Страница 5 из 25
Итак, мы приходим к выводу, что прокомментированное нами письмо цесаревичу от первого января 1833 г. вполне можно считать малым философско-поэтическим трактатом, в котором в свернутой, но в ясно очерченной форме представлены основные тенденции русской религиозно-философской традиции. Философский талант Жуковского смогли оценить немногие. Одним из них был П. А. Плетнев, называвший его «светлым мыслителем». Жуковский, – пишет он, – «сравнивает перевороты мира физического с переворотами политического мира и с удивительною ясностью, с полной убедительностью выводит главные истины, свидетельствующие, до какой степени его философия дружна с христианством»[38].

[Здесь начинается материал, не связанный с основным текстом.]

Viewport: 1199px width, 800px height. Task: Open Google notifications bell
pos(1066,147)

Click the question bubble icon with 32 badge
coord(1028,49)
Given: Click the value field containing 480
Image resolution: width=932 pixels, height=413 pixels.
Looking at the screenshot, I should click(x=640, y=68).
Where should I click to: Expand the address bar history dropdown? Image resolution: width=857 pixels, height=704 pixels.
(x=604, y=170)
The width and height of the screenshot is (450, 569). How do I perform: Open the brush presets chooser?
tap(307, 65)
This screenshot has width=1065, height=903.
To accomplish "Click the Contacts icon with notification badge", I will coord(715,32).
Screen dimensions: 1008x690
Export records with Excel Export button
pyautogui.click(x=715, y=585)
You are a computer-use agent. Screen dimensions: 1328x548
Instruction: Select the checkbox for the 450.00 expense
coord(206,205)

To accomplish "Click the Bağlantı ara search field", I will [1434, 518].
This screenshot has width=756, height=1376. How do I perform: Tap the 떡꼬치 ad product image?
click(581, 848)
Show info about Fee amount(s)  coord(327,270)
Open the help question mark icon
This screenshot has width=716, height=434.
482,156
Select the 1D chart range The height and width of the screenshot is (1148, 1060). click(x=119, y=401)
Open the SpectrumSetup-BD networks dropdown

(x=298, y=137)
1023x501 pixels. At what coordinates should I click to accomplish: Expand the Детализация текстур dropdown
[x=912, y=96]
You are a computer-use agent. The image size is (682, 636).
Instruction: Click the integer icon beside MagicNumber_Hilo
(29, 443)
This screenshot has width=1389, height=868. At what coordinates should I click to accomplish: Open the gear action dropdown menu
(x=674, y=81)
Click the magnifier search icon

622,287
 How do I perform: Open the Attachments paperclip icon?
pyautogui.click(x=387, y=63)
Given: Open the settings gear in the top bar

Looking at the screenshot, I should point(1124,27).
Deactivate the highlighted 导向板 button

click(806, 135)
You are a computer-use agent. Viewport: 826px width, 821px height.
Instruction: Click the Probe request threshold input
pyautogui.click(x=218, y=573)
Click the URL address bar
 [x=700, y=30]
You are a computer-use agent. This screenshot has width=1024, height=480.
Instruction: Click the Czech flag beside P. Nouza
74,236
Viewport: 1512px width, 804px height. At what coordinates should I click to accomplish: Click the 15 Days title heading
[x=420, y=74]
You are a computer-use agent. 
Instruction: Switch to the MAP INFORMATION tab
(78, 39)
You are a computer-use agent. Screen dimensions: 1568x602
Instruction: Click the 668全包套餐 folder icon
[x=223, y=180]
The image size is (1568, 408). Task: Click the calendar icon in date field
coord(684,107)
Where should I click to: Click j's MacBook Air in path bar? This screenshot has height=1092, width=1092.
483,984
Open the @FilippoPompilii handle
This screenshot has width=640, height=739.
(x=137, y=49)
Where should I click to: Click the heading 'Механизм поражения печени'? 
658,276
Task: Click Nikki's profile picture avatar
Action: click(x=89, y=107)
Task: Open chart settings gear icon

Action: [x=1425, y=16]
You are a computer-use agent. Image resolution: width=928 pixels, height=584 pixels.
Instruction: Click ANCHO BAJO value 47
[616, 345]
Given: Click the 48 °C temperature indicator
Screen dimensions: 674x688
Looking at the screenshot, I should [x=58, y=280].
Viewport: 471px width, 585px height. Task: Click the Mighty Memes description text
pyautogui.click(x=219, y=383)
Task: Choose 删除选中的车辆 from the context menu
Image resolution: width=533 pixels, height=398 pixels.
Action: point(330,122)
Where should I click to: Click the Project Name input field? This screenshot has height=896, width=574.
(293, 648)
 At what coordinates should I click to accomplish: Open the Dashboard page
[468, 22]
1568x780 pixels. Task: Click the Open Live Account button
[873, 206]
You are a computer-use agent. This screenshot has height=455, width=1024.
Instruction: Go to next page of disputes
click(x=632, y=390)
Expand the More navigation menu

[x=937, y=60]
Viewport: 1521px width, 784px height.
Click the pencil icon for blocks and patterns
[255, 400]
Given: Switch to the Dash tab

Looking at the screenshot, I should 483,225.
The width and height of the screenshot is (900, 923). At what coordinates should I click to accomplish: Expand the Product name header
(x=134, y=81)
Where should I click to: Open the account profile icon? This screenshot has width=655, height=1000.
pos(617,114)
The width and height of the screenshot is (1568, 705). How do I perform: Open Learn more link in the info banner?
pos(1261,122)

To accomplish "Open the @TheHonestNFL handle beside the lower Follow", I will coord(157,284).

«Отрывки» (1845–1850) подводят итог философской мысли Жуковского. Написанные выразительно, сжато, они позволяют ясно определить место философствования русского поэта в панораме европейской мысли. Декартовское cogito, считает Жуковский, не может быть началом («элементом» в терминологии поэта) философии. Таким началом в мире идей должна быть идея бытия: «Бытие есть нечто составляющее основу всему, без всякого признака, без образа, границ, времени, пространства и места»[39]. Идею бытия мы никаким отвлеченным образом составить себе не можем: она сама поселяется в нас вместе с нашей жизнью. Если позиция картезианского субъекта с вытекающей из нее традицией трансцендентальной философии не приемлется Жуковским, то стиль мысли позднего Шеллинга с его философией откровения ему близок. Как и Шеллинг, русский поэт противопоставляет чистую умозрительную мысль философии христианской. Такое противопоставление напоминает о разграничении, проводимом Шеллингом между «отрицательной» и «позитивной» философией, в которой prius определяется как сущее («бытие»). Если «отрицательная» философия «извлекает свои понятия из ума <…> и так стремится прямым, логическим путем дойти до понятия Бога», то «христианская философии, напротив, извлекает все из идеи Бога».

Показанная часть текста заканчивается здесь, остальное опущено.